Practo is a health tech company based out of India and aims to connect the fragmented medical community with millions of patients across the country. Practo has made information more accessible by creating a platform that allows doctors to list their services and manage patient interactions and provides an array of services for patients, mainly for booking interactions with doctors and maintaining a consistent medical history.
Practo targeted independent healthcare professionals across cities and small towns who were often oversubscribed and lacked sophisticated resources. It created a SaaS product for doctors to easily organize appointments, track past medical records and provide e-prescriptions. The platform enabled doctors to save valuable time, establish their presence or grow their business and engage more meaningfully with patients than ever before. While independent doctors and small clinics were the main target of its product, Practo created a multitude of products and services for consumers to enjoy network effects on this platform. Practo reduces the search and transaction costs for patients (consumers) and helps users find the right doctors through easily accessible and contextually relevant listings. As a valuable extension, Practo provides health-centric credit cards and allows patients to order medicines online.

◇ ◇ ◇

### Required action A
According to the Practo passage, why did Practo create products and services for consumers when independent doctors and small clinics were its main target? Answer in one to three sentences.
### Required action B
Continue the Practo passage, starting after its last sentence.

◇ ◇ ◇

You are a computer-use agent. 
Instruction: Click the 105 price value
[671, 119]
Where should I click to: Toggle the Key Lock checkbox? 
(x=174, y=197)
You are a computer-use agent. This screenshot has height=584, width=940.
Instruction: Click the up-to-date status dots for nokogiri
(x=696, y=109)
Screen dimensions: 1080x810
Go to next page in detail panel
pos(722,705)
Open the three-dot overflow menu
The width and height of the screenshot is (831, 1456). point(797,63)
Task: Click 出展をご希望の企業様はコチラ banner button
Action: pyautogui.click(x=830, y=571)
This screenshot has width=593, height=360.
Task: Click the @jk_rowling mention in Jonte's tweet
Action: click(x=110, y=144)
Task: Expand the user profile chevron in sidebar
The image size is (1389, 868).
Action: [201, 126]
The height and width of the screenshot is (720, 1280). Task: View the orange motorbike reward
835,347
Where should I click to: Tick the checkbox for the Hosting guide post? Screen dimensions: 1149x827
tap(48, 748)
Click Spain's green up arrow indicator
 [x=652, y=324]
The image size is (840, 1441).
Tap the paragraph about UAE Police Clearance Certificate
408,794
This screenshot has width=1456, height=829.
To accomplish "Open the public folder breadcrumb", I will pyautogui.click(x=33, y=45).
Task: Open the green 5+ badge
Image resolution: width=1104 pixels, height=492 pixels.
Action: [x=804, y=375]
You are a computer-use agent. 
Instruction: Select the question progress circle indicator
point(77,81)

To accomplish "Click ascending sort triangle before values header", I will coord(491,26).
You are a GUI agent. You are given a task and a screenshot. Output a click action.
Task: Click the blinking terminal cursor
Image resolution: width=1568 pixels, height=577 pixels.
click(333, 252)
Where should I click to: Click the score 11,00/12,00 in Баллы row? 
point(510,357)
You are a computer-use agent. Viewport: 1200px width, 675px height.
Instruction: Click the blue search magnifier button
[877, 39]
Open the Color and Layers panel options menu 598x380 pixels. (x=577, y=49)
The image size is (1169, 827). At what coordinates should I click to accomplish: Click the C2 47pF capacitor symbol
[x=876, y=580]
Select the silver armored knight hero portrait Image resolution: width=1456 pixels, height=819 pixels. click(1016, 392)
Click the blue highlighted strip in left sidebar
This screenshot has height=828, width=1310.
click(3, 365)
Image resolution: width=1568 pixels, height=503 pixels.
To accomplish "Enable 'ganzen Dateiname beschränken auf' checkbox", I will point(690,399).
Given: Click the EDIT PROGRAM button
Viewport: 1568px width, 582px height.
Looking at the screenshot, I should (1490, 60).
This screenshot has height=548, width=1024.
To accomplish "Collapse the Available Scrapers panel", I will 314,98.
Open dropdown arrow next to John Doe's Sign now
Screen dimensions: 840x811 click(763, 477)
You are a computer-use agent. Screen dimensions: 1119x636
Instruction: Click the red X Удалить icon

◇ ◇ ◇

### Expected output A
Practo built consumer products and services so that consumers could enjoy network effects on the platform. These offerings lower patients' search and transaction costs and help them find the right doctors through easily accessible, contextually relevant listings.

### Expected output B
Practo has smartly captured value through its platform and deeply subsidized the consumers part of the network. Its revenue model centers around the medical providers (clinics) and Practo makes most its money through the SaaS subscription software. For patients, the listings are free, and the company doesn’t charge any commissions. By increasing efficiency and visibility of small clinics, Practo wants to make the platform sticky on the supply side. Similarly, by making the demand side free, it aims to retain patients on account of its superior product the ability to maintain health history (especially in the absence of a national system) and an ever-growing array of medical services and adjacencies.
Practo has deployed a feet-on-ground sales strategy, which is expensive but effective. Due to lack of any organized system, the platform is very sticky for doctors and will make the economics work – a long time commitment from doctors has ensured that the lifetime value (LTV) of its product is very high and justifies the higher customer acquisition cost (CAC) initially. Finally, data captured by Practo (access to over 10+ M medical records) is a huge value capture option which is yet to be exercised. No other system in the country has the scale nor richness of data compared to Practo and it opens a vast pool of businesses that Practo can venture into.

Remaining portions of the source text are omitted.